You know what they say in show business: the show must go on. No matter what is happening behind the scenes a real professional actor will always finish what he started. Even if that man is dealing with horrible depression. Actors act, that’s what they do, and even if they’re weeping like crazy on the inside, they’ll still do their part because if the production fails, hundreds of people could get fired. Let’s talk about these heroes.


Here are 7 actors who played their roles fantastically despite struggling with depression.



1. Devon Murray
It’s often you see child actors with depression, but such is the case. Devon Murray, best known for portraying Seamus Finnigan in Harry Potter movies, confessed that year after year he was missing his friends and family more and more to the point that on his 16th birthday he was sitting alone in his fancy hotel room instead of going out. Later in 2016 he nearly committed suicide, but thankfully his family got through to him.



2. Humphrey Bogart
With a career spanning through decades, Bogart, or “Bogie” for short, starred in countless movies, like the 1956’s “The Harder They Fall”, which incidentally was Bogart’s last picture. Right around that time he was diagnosed with throat cancer, so he was basically in constant pain 24/7. Nobody on the set knew about his condition and they’d sometimes tell him they needed to shoot the scene again because Bogart’s eyes were too watery. As it later turned out it was all because of the pain. Yet he still did the reshoots and finished the movie. Sadly he didn’t get to see it.

3. Reid Ewing
He’s the dude who played Haley’s boyfriend Dylan on “Modern Family”, remember? Turns out he has a rare condition called “body dysmorphia disorder”, which basically means he saw a horribly ugly person every time he looked at his reflection. Ewing started getting plastic surgeries, but not to ruin his TV career, he had done them one at a time, so the viewers could get accustomed. In 2012 his suicidal depression started, but therapy helped a lot. To everyone going through similar hardships Ewing said: “Before seeking to change your face, you should question whether it is your mind that needs fixing.” And it’s almost over is the latter one.
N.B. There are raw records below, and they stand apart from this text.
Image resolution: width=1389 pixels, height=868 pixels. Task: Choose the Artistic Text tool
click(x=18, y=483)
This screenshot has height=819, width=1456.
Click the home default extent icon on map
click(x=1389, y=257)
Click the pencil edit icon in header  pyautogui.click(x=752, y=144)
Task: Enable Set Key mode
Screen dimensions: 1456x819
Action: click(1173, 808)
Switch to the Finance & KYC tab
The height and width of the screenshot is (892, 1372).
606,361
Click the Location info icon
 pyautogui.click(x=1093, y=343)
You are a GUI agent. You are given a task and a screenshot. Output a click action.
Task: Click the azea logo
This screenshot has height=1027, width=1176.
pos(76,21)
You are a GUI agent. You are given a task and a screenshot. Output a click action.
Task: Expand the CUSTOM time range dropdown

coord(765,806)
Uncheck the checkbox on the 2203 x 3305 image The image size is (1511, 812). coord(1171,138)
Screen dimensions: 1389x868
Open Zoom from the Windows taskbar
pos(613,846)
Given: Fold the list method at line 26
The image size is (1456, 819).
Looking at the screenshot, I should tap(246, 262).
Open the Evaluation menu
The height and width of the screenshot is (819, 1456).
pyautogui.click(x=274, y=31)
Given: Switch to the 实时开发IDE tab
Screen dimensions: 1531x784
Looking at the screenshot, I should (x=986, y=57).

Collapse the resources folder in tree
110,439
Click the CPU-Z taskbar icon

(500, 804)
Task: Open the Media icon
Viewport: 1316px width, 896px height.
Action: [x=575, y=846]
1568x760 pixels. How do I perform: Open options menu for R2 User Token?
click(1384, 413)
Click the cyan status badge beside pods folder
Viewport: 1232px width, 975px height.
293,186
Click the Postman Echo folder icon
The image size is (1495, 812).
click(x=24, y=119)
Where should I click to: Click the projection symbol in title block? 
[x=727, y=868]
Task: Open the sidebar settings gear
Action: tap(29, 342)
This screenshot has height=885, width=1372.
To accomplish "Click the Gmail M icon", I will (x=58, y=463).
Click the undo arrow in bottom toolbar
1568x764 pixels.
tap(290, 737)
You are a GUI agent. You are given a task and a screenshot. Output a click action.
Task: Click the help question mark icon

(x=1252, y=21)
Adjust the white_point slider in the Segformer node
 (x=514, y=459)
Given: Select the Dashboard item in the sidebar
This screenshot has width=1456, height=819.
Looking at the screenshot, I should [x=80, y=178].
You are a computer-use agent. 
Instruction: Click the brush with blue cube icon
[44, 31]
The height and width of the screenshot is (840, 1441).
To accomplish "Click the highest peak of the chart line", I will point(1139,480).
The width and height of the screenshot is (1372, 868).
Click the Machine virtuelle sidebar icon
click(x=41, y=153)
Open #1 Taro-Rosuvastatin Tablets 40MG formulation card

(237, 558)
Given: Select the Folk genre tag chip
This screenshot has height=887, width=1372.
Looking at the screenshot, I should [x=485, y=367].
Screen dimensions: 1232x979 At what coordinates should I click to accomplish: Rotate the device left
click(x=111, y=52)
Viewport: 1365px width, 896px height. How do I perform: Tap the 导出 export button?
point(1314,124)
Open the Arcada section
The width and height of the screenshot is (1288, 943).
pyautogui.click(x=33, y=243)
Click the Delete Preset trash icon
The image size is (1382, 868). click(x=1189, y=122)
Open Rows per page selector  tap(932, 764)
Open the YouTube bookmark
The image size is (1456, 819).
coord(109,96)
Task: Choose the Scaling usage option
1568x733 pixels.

4. Trey Parker and Matt Stone
Yes, these are the two geniuses behind “South Park”. They’re also known for “Team America: World Police” – a hilarious satire of American foreign policy as well as the 90’s action movies. As it turns out, the production of this film almost destroyed Trey and Matt’s partnership. Their loved ones left them, the family members made fun of them, even the puppets seemed to be snickering in the corner. After the movie was finished, the two swore to never do a puppet movie ever again.

5. Keanu Reeves
Keanu was in the middle of shooting “Speed” when he received the crushing news – River Phoenix, one of his closest friends, died by overdose. Needless to say, it almost destroyed the 23 year old rising star. The production of “Speed” was nearly shut down completely, but restarted after a short break, with cast and crew alike giving Reeves plenty of space and consideration as he dealt with his grief.

6. Martin Sheen
While shooting the iconic “Apocalypse Now” Coppola was a real psycho to the crew and actors, especially Martin Sheen, whom he pushed to his absolute limit. In later interviews Sheen confessed that it was a real hell on Earth, and that he wasn’t sure he’d survive the shoot. Of course, he did manage to finish the film even though he had a heart attack and a nervous breakdown in the meantime. Not to mention that one day when he felt so ill, a local priest administered him the last rites. Wow, that Coppola is no joke.

7. Robin Williams
It’s uncanny how this funny and kind soul could be carrying so much darkness inside of him. After decades of suppressing clinical depression for the sake of us, the viewers, Robin Williams eventually ended his own life in 2014 at the age of 63. If you look closely, you can see many roles in his career pointing at his mental state. But he was a real fighter still, and we miss his wit dearly. His last movie, “The Angriest Man in Brooklyn”, was like a mirror for Williams’ depression. The main character has only 90 minutes left to live and in one scene he starts a long rant about how unfair and meaningless our life is. This was the real Robin talking.